MOZART BY CANDLELIGHT
PERTH SYMPHONY ORCHESTRA
PERTH CONCERT HALL
Perth Symphony Orchestra continued its tradition of delivering accessible and engaging content for mainstream audiences with latest show, Mozart By Candlelight.
By blending musical styles and bringing together musicians of varying backgrounds, PSO created an experience that was intriguing and at times, moving.
The carefully selected program included works by classical composer, Wolfgang Amadeus Mozart, as well as pieces by three contemporary composers who each contributed to the television series based on Blair Tindall’s book, Mozart in the Jungle: Sex, Drugs and Classical Music.
Given the marketing push of the show’s risqué elements, I wasn’t quite sure what to expect when I glided up the mountainous steps to the Perth Concert Hall in my symphony best. Would there be partial nudity? Would a violinist descend to the stage on a giant swing, while fire erupted from the bell of a French horn?
No. It was quite tame and not at all burlesque, although there was occasion for the odd improper snicker as PSO Founder and CEO, Bourby Webster, read passages from Tindall’s book, and excerpts from Mozart’s personal letters were orated with flamboyant flair by actor, Stuart Halusz and his rather large feather quill.
This was the first concert performed by PSO at this premier venue, the acoustics of which no doubt contributed to the fact that this was the best I’ve ever heard them. It’s clear that a substantial effort was put into ensuring that the instruments on stage were perfectly mixed, allowing soloists to sit comfortably on top of the well-blended ensembles. The master volume could have been pushed up slightly but perhaps I’m getting old because I found the subdued volume rather pleasant.
Most unusually for a classical concert, the audience were invited to take photos and short videos throughout the show. This wasn’t terrible but I do wish there had been a no flash rule imposed, as the flashes behind me became incredibly distracting. Of the show itself, there is little to criticise.
The aesthetics of the evening were stunning. Performers stood on a stage laden with candles, framed by candelabrum, under a looming, polished pipe organ (okay, it may live in the Concert Hall all year round but in this context, it added a heavily stylised touch to the somewhat gothic atmosphere).
Webster was determined with this show to pull back the curtain and offer a peek into the life of the somewhat elusive classical musician. That some of the performers introduced themselves and talked a little about their personal journey was a nice touch. Tindall’s book offered insight into the hedonistic lifestyle of youngsters living in a towering apartment block in Manhattan, where students from the Juilliard School and professionals alike could come together, play for fun, mingle and otherwise cavort.
Mozart was, of course, raucous, but even with his letters, a straight Mozart concert wouldn’t have been as inviting. By blending musical styles and bringing together musicians of varying backgrounds, PSO created an experience that was intriguing and at times, moving.
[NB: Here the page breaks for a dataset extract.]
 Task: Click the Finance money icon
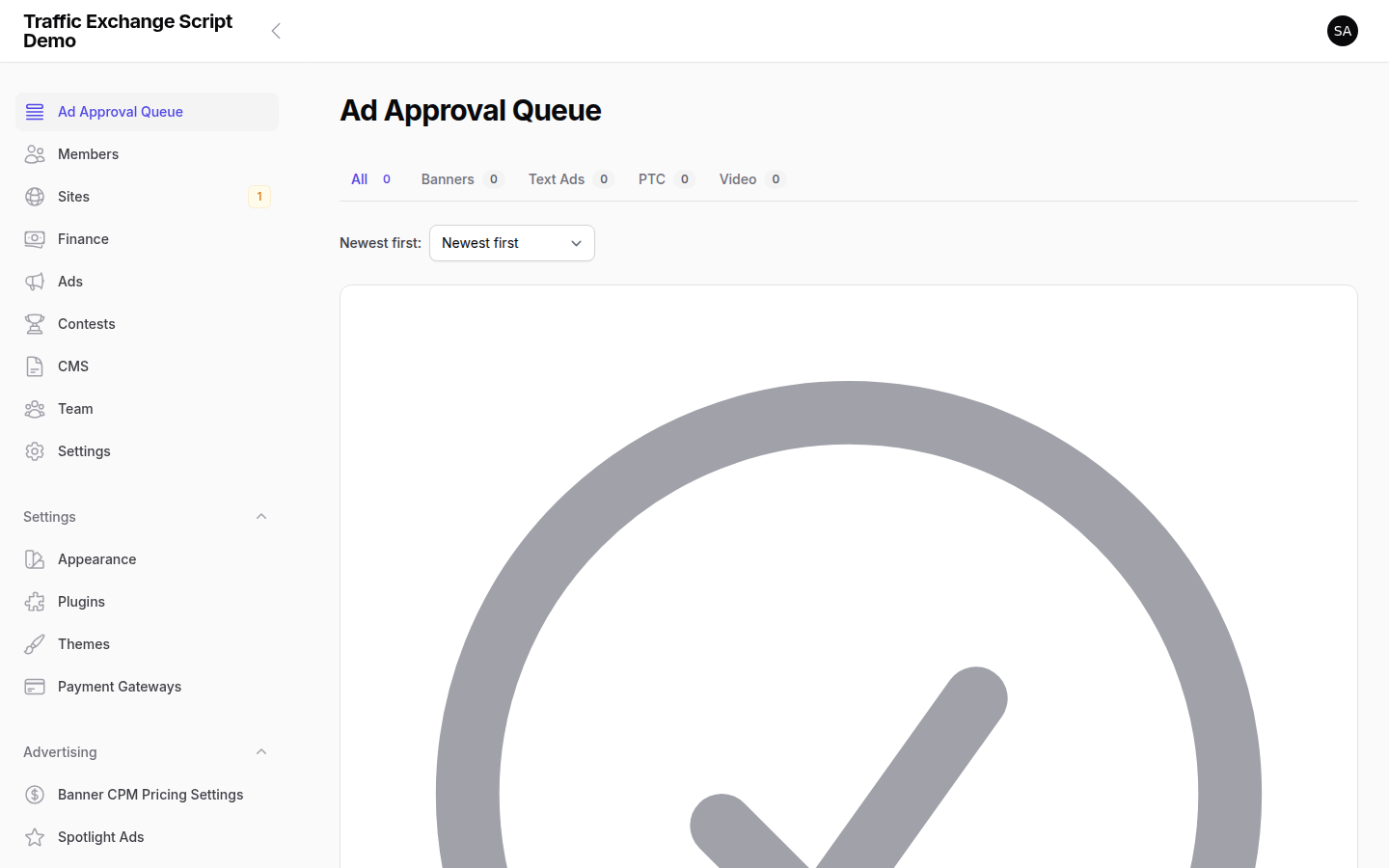(x=34, y=238)
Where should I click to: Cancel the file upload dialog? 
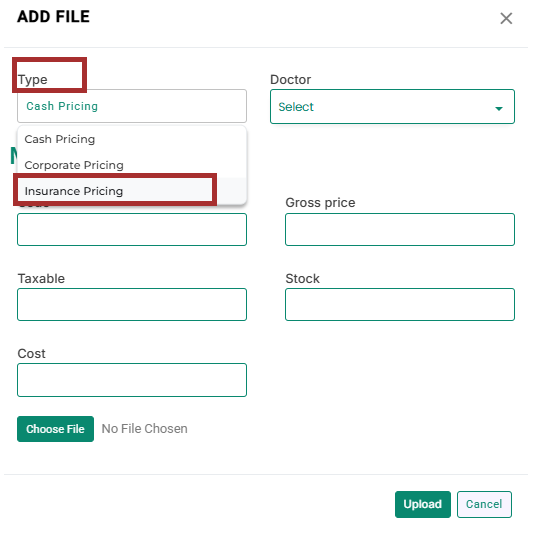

It struck me that I’ve never before seen an orchestra play standing up. At times I found myself mesmerised by the string section moving in unison, each musician shifting their weight onto a left or right foot simultaneously as their bow drew out the next note. It was like watching the tide come in. You could be forgiven for thinking it was an orchestrated dance, yet it felt completely natural. It was a beautiful thing to watch.
Soloists Julian Leslie (horn), Kathy Potter (viola) and Paul Wright (viola), the latter of whom also led both of the second act ensembles, offered highly polished interpretations of Mozart and Nyman alike. A few intonation issues notwithstanding, Shaun Lee-Chen (violin) was virtuosic in his playing. Stephanie Nicholls brought new life to the oboe in the Mozart quartet, with a flawless timbre and the sweetest, most precise higher register.
Katie McKay (viola) gave a stirring performance of Nico Muhly’s Etude No. 3. Aside from her playing, the visual of a beautiful woman draped like a Grecian goddess amid a sea of candles was enough to distract from the fact that she was playing to a backing track.
The highlight for me, though, was Helen Shanahan’s performance of Caroline Shaw’s “Is a Rose.” Although written for a classical singer, Shanahan’s choice to bring her own relaxed folk-singing voice to the piece made it a unique and unexpected delight. She was the perfect choice for this piece and she sang it impeccably.
In summary, PSO’s Mozart By Candlelight was a professional production, well organised and nicely put together. While not overly racy, it was more daring than your run of the mill classical concert that sits behind a shopfront of professionalism, poise and propriety. Visually stunning, a little bit raucous, a peek behind the veil.
The Perth Symphony Orchestra turns nine years old today. Around the Sound would like to take this opportunity to wish them a very happy birthday.